Hansen moved the plane to his central Texas home in Hamilton, where he worked on it for years. MorningStar bought it from Hansen. The plane isn’t in working order, but it will look as if it is, Webster said. The Star-Telegram building is one of 10 that Simpson has purchased in Fort Worth since the early 1990s, starting with the Waggoner Building downtown. Simpson restored seven – six downtown and one in the Stockyards – and imploded one downtown. XTO Energy now owns those properties, which the company had purchased under Simpson before the ExxonMobil sale. XTO had used all of the buildings for its own offices. The Star-Telegram is the ninth and is owned by MorningStar. Webster said Simpson will ultimately own the Star-Telegram building under his own name to avert a potential transfer in any sale of MorningStar assets in the future. “We don’t want to lose another building,” said Webster, who worked with Simpson at XTO and has been project manager on all of the restorations.  

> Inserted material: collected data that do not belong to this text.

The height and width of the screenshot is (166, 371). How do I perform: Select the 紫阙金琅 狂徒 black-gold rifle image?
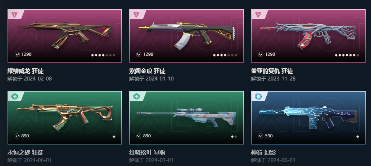pyautogui.click(x=186, y=35)
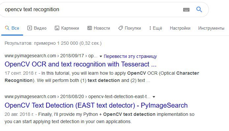Expand the first result's URL dropdown arrow
The image size is (229, 131).
click(x=100, y=57)
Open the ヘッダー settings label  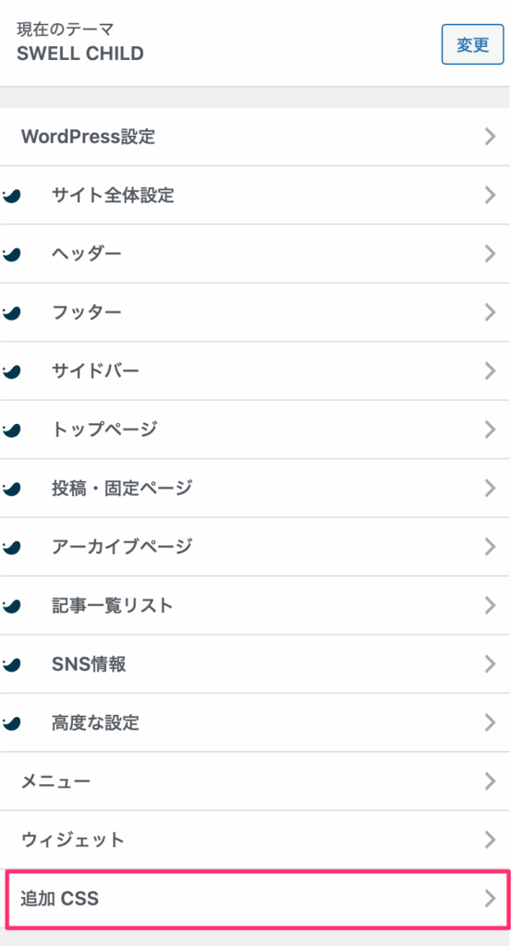86,254
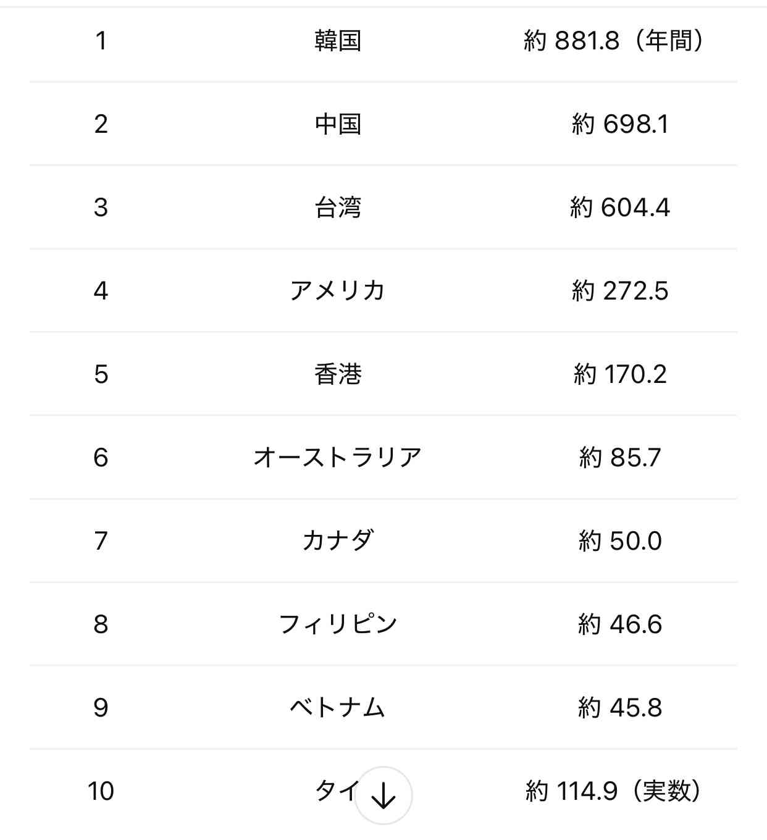
Task: Click the value 約 604.4
Action: [619, 208]
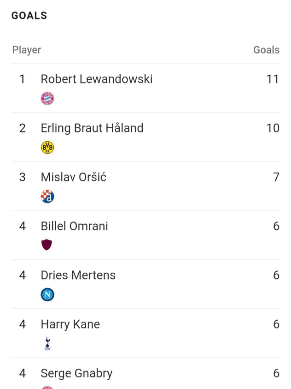Click the GOALS section heading
291x389 pixels.
tap(29, 16)
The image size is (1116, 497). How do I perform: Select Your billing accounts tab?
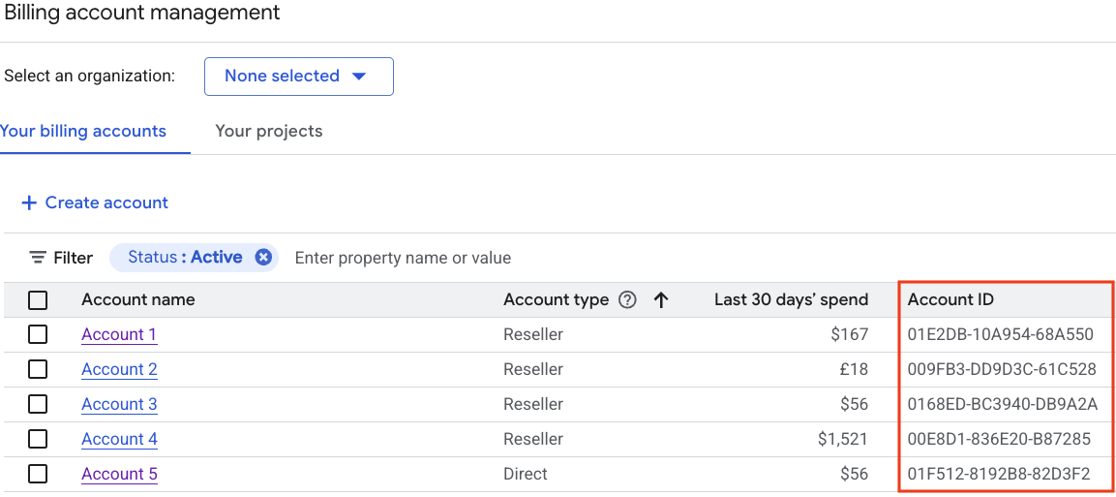[x=84, y=132]
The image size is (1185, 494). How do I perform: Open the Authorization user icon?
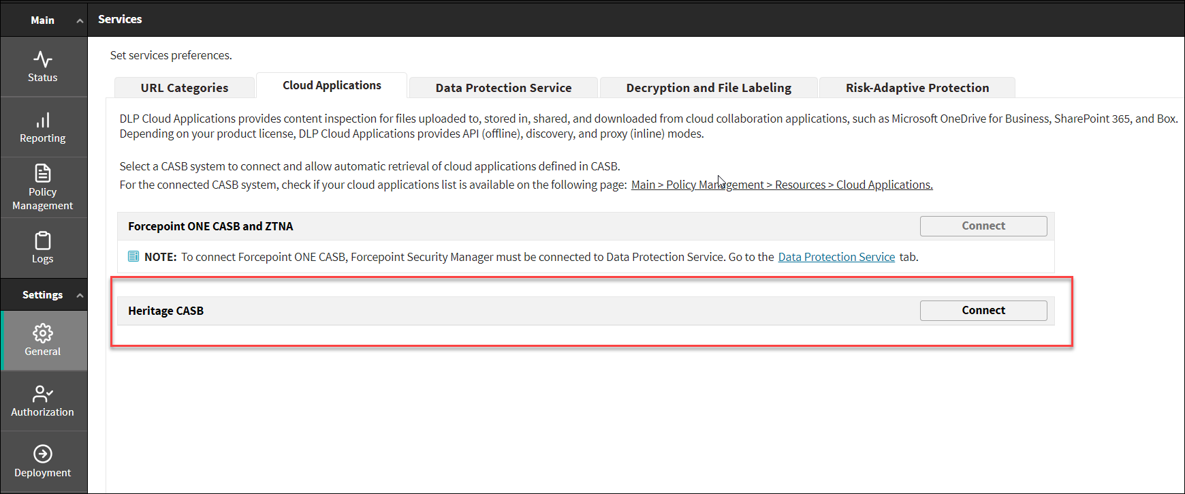(x=42, y=393)
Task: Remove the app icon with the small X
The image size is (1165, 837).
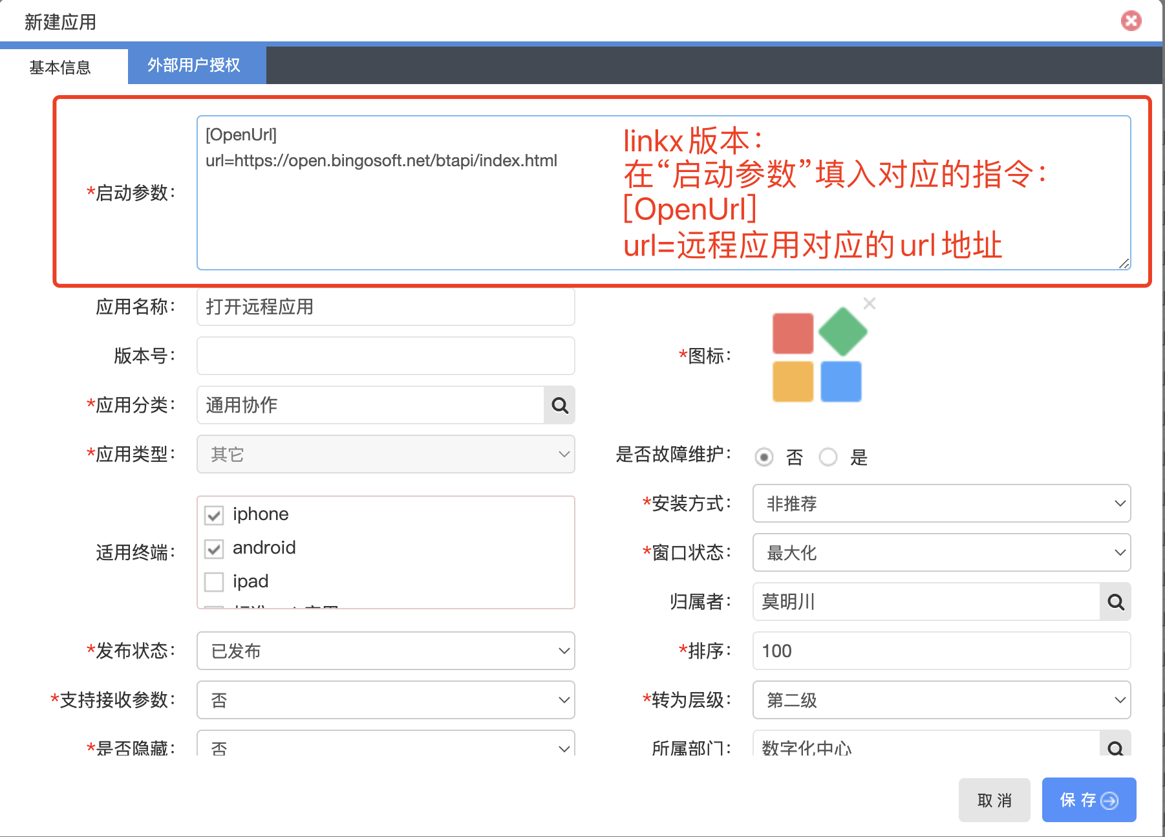Action: [870, 303]
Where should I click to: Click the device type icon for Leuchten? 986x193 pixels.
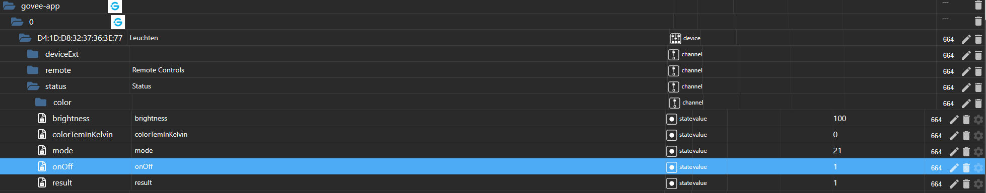(675, 38)
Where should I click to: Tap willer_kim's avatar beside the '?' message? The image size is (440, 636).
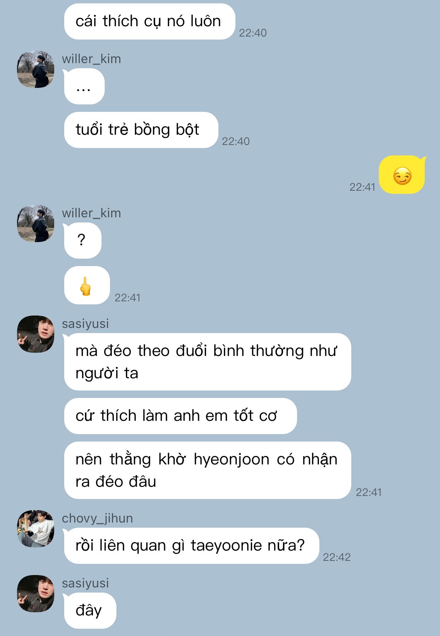click(x=36, y=224)

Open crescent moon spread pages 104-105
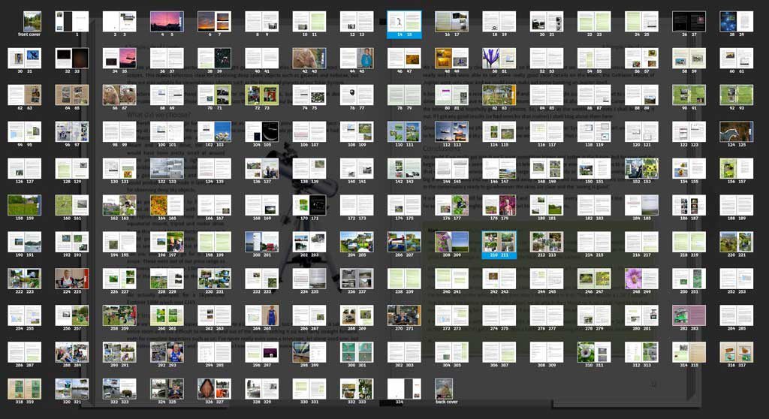pyautogui.click(x=261, y=132)
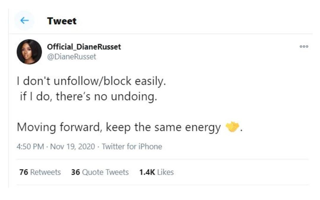The width and height of the screenshot is (320, 200).
Task: Click the line "I don't unfollow/block easily."
Action: pos(91,81)
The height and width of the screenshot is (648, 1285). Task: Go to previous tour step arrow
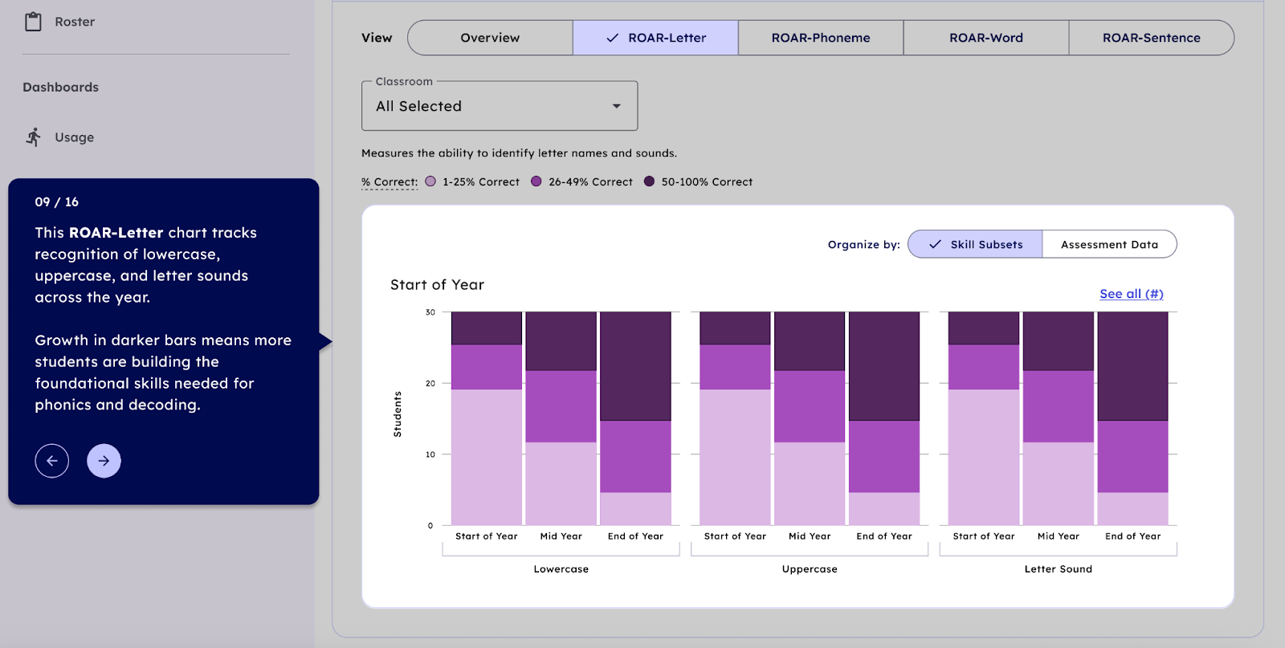point(52,461)
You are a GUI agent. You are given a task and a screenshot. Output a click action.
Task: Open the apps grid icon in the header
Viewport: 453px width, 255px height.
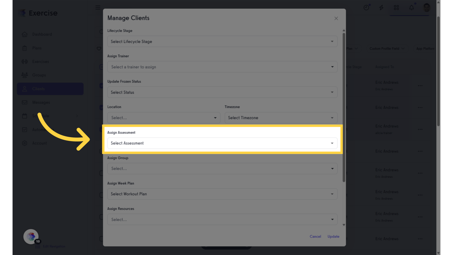pos(396,7)
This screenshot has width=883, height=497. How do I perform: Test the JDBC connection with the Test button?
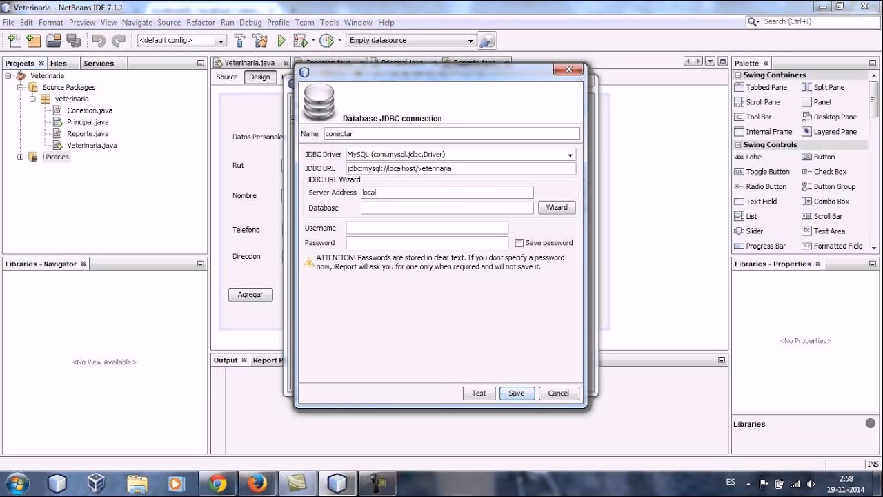[x=478, y=393]
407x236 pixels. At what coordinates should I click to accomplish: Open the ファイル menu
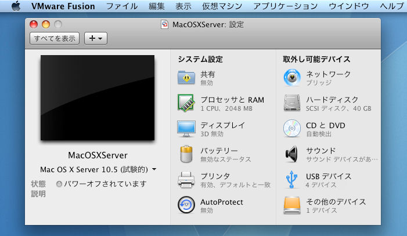coord(124,6)
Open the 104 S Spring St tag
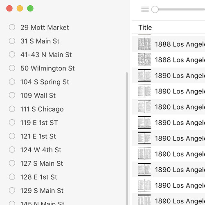This screenshot has width=205, height=205. click(x=45, y=82)
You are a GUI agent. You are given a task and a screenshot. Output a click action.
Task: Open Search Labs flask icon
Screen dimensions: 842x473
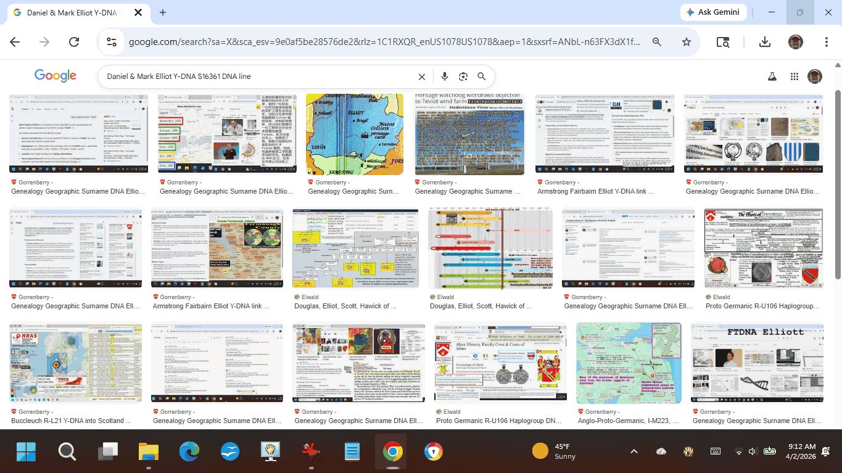[x=772, y=76]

In July 2012, Simpson purchased the historic Public Market Building on the edge of downtown, a circa-1930s example of Spanish Colonial Revival architecture. Webster said the restoration team plans to dive into that project in another several months, and doesn’t know yet what it will do with the building. “I really need to push this project another three months down the road,” she said of the Star-Telegram building. MorningStar doesn’t know what it will do with the Public Market, other than that it will be the first of Simpson’s restorations designed to hold something other than his company’s offices, Webster said. “I get offers,” Webster said. “Someone wanted to put a brew pub in there. I don’t see that happening.” Webster said she feels a restored Public Market “can be a beacon for that part of town. With the right lighting, I think it can really attract people over there.” She said MorningStar offered to buy the building after Simpson spotted a “for sale” sign on the building and its four-acre site during one of his frequent drives by it. “He said, ‘I’ve always wanted that building,’” Webster said. “We love old buildings and we love taking care of them and renovating them.”